No band? No problem. Hold a weight plate or even a water bottle with both hands and do the same movement. The anti-rotation work is what matters.
Alright, let's talk about the mistakes I see all the time with these exercises, because doing them wrong won't just waste your time—it could actually hurt you.
Mistake #1: Arching your lower back. This happens especially in the dead bug and bird dog. If your back arches, you're not engaging your core—you're putting stress on your spine. Keep that lower back pressed down or neutral. If you can't maintain it, reduce your range of motion.
Mistake #2: Rushing through the movements. These aren't cardio exercises. Slow and controlled wins the race here. If you're flying through reps, you're using momentum, not your muscles. Take your time, feel the burn, make every rep count.
Mistake #3: Holding your breath. Breathe! Seriously, I know it's tempting to hold your breath when things get hard, but proper breathing actually helps stabilize your core. Exhale during the hardest part of each movement.
Mistake #4: Ignoring form for more reps. I'd rather see you do 5 perfect dead bugs than 20 terrible ones. Quality over quantity, always.
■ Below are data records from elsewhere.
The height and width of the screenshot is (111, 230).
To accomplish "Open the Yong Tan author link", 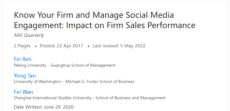I will click(25, 76).
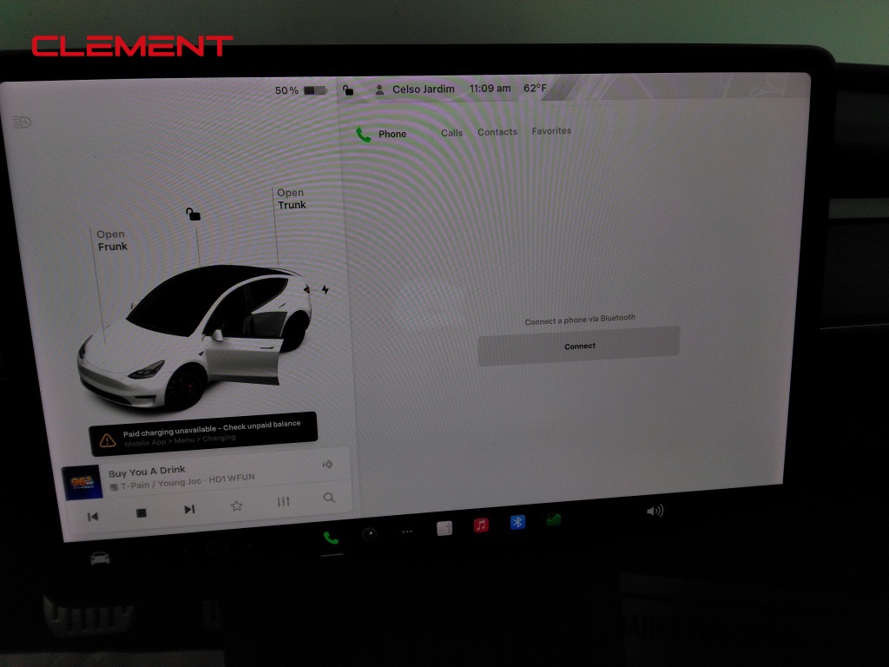Viewport: 889px width, 667px height.
Task: Open the Calls tab
Action: pos(451,132)
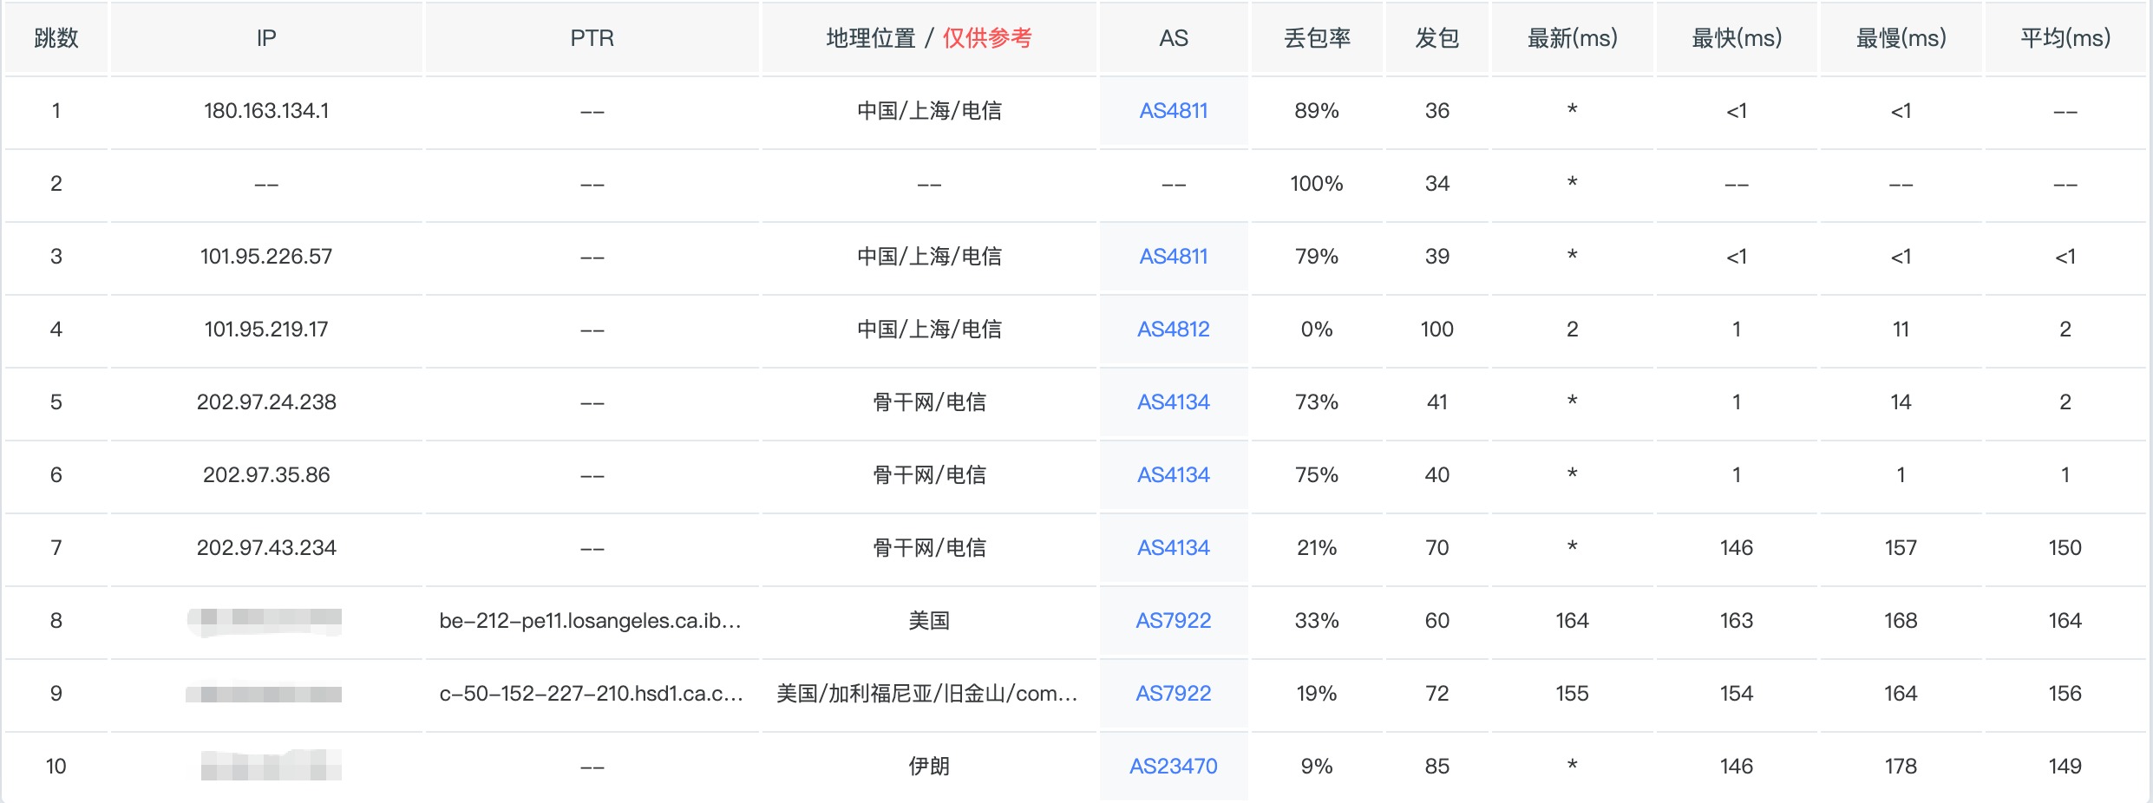Image resolution: width=2153 pixels, height=803 pixels.
Task: Click the 丢包率 column header
Action: [1317, 38]
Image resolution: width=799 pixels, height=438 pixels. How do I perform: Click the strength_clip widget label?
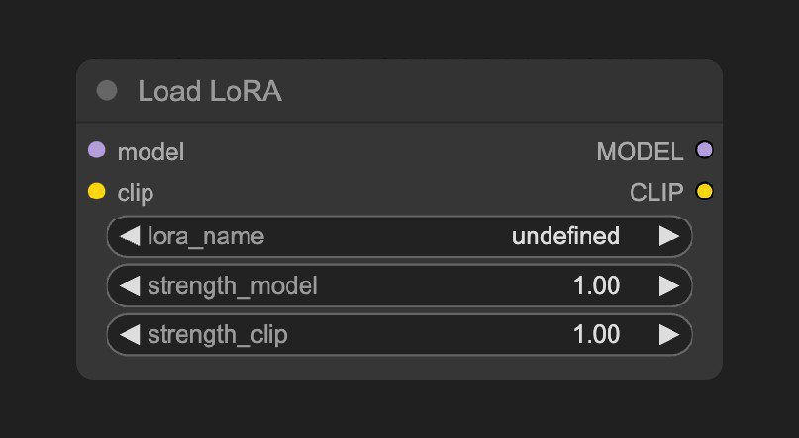coord(218,335)
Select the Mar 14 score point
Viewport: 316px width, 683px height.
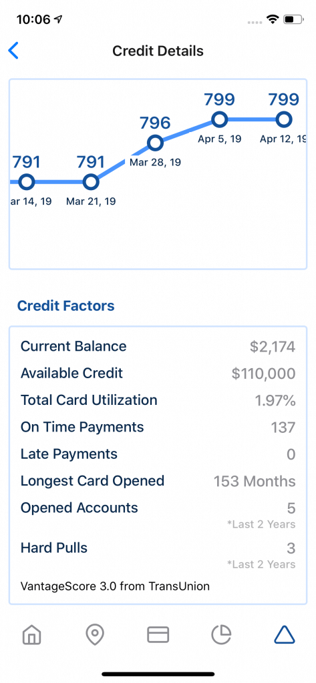27,182
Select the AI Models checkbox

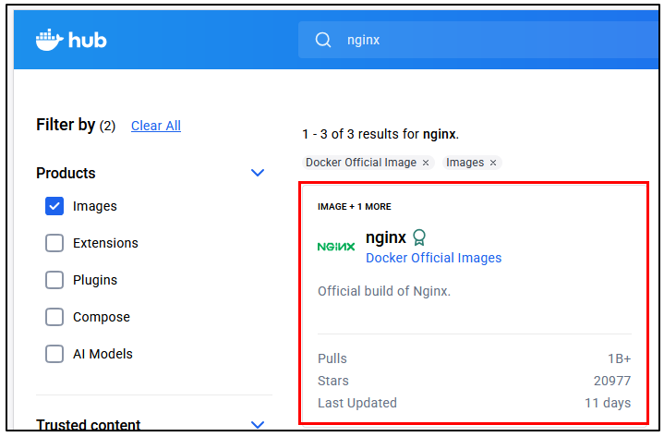(x=54, y=354)
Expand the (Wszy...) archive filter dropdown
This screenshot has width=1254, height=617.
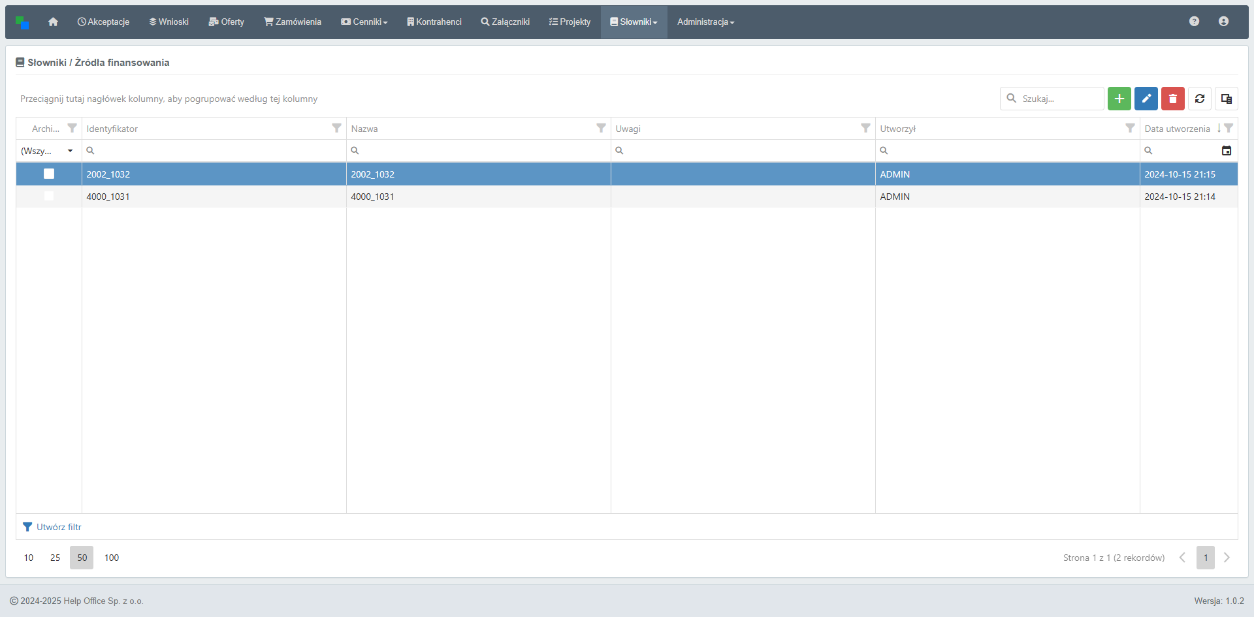point(70,151)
Your core will thank you, and you'll see better results faster.
Now, here's where you take action. I'm challenging you to do this core routine every single day for the next 7 days. Just 15 minutes a day—that's it. Here's your exact plan:
The Daily Routine:
- Dead Bug: 10 reps per side
- Plank with Shoulder Taps: 20 total taps
- Bird Dog: 10 reps per side
- Pallof Press Hold: 30 seconds per side
- Rest 1 minute, then repeat the circuit 2 more times
Do this every day for 7 days. Set a reminder on your phone. Do it first thing in the morning, during your lunch break, or before bed—I don't care when, just get it done. By day 7, you're going to feel stronger, more stable, and you'll notice the difference in everything you do.
And here's the best part: once you complete the 7 days, drop a comment below and let me know how you feel. Did your back pain improve? Do you feel more stable? I want to hear about it. Use the hashtag #CoreChallenge so I can find your updates.
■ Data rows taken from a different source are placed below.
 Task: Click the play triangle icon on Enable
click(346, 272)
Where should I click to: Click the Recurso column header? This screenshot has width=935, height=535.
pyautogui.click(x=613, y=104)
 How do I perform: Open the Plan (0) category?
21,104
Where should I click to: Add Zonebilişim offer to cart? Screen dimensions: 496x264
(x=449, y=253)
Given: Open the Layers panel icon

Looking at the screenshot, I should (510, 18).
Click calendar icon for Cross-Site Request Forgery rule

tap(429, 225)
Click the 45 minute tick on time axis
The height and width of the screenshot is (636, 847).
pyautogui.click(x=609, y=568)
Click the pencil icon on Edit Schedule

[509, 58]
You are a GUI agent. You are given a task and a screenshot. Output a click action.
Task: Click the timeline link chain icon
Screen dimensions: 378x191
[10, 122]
Alright, you've got everything you need. No more excuses, no more sit-ups, just real core work that delivers real results. If this video helped you, smash that like button—it helps more people discover this content. Subscribe if you haven't already, because I'm dropping new workout tips and training strategies every single week.
Drop a comment right now and tell me: what's your biggest core training struggle? Is it lower back pain? Trouble feeling your abs engage? Let me know, and I'll make content specifically to help you.
Remember, your core is the foundation of everything. Build it right, and everything else gets easier. Now stop watching and start moving. I'll see you in the next video. Let's go!
- Visual Cues: Demonstrate each exercise with proper form. Use split-screen or picture-in-picture for mistake comparisons.
- B-Roll Suggestions: Show common sit-up mistakes, people with back pain, transformation clips, people doing the exercises in various settings.
- Graphics: Add text overlays for exercise names, rep counts, and key form cues. Use countdown timers for holds.
- Music: Upbeat, motivating background music. Lower volume during instruction, increase during transitions.
- Engagement Hooks: Pin a comment asking viewers to share their day 1 results. Create a community post for challenge check-ins.